[SUPPLIED INFORMATION Boundary: Start]

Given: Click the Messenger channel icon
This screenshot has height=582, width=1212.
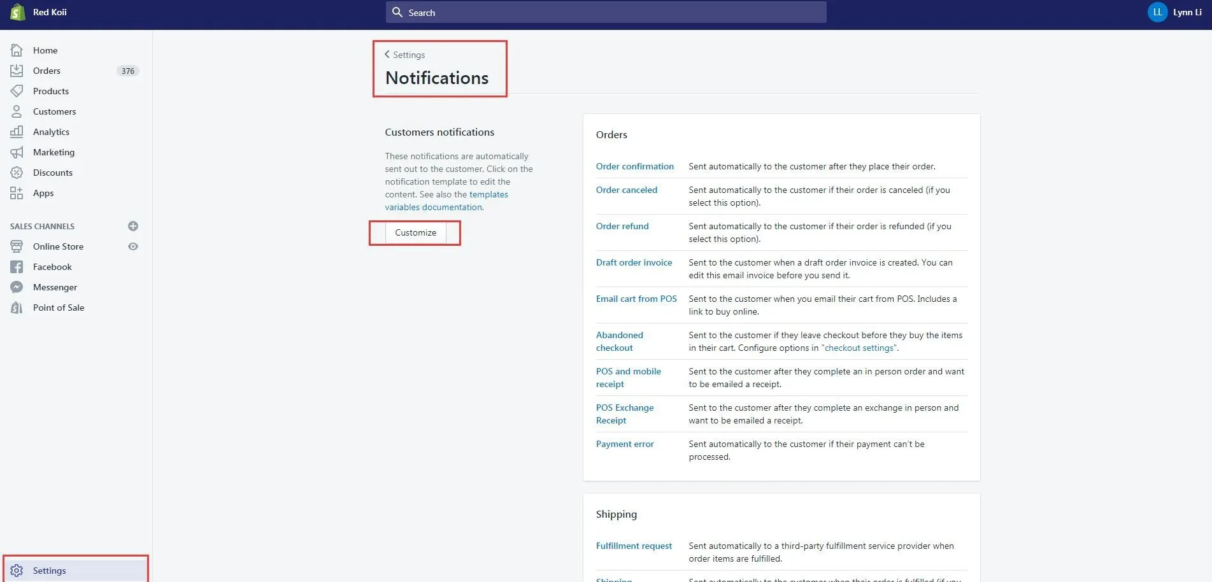Looking at the screenshot, I should [x=17, y=287].
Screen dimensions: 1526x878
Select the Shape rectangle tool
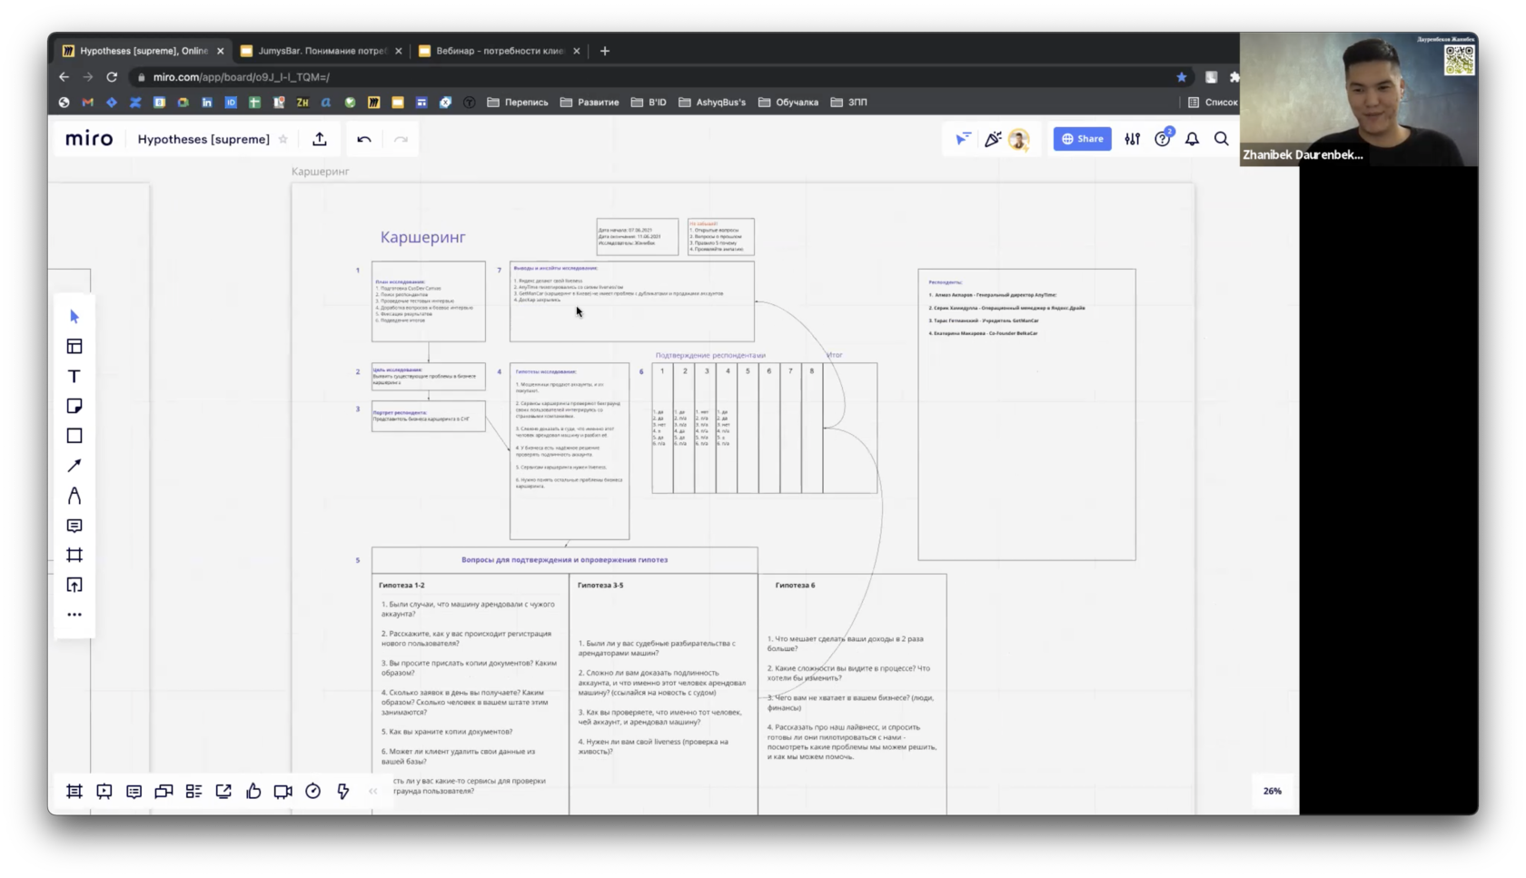tap(74, 436)
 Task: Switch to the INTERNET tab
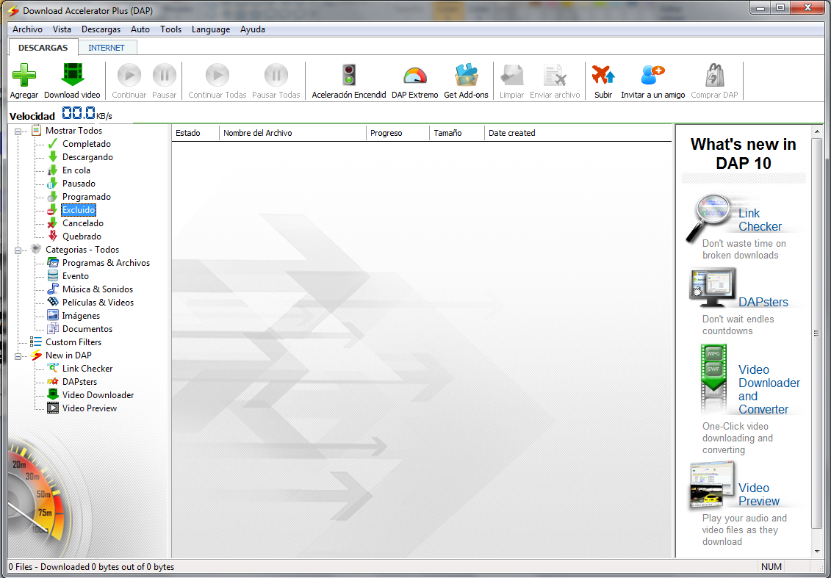coord(107,47)

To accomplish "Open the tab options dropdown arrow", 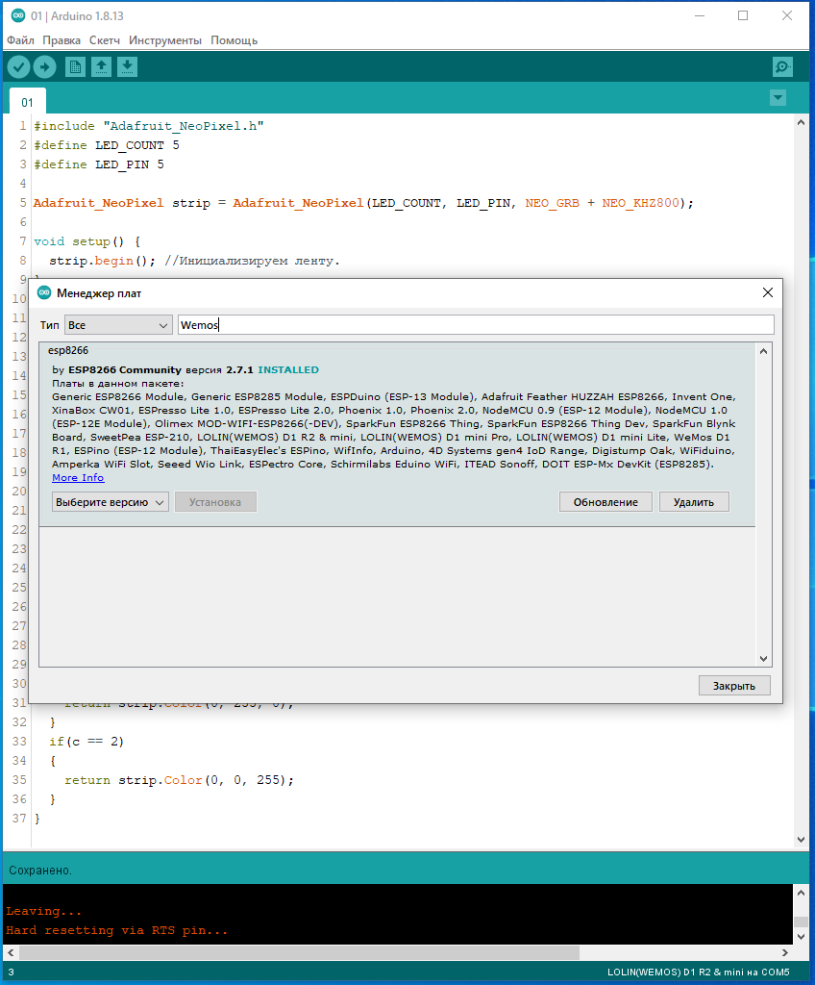I will tap(778, 98).
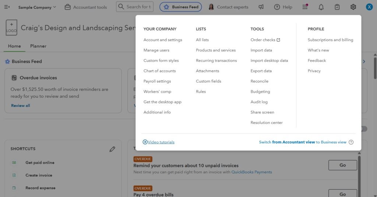The width and height of the screenshot is (377, 197).
Task: Switch to the Planner tab
Action: click(x=38, y=46)
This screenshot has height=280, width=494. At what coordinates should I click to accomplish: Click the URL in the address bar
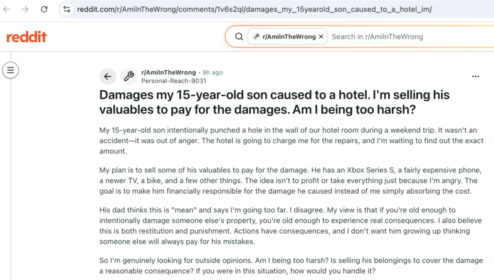255,9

[SUPPLIED INFORMATION Boundary: End]

* **PROBLEM TO SOLVE**: Everything from the line containing "This screenshot has height=280, width=494." through the final line of the material must be set down exactly, except the pictures.

* **TASK RESPONSE**:
This screenshot has height=280, width=494. At what coordinates should I click to accomplish: Click the URL in the address bar
255,9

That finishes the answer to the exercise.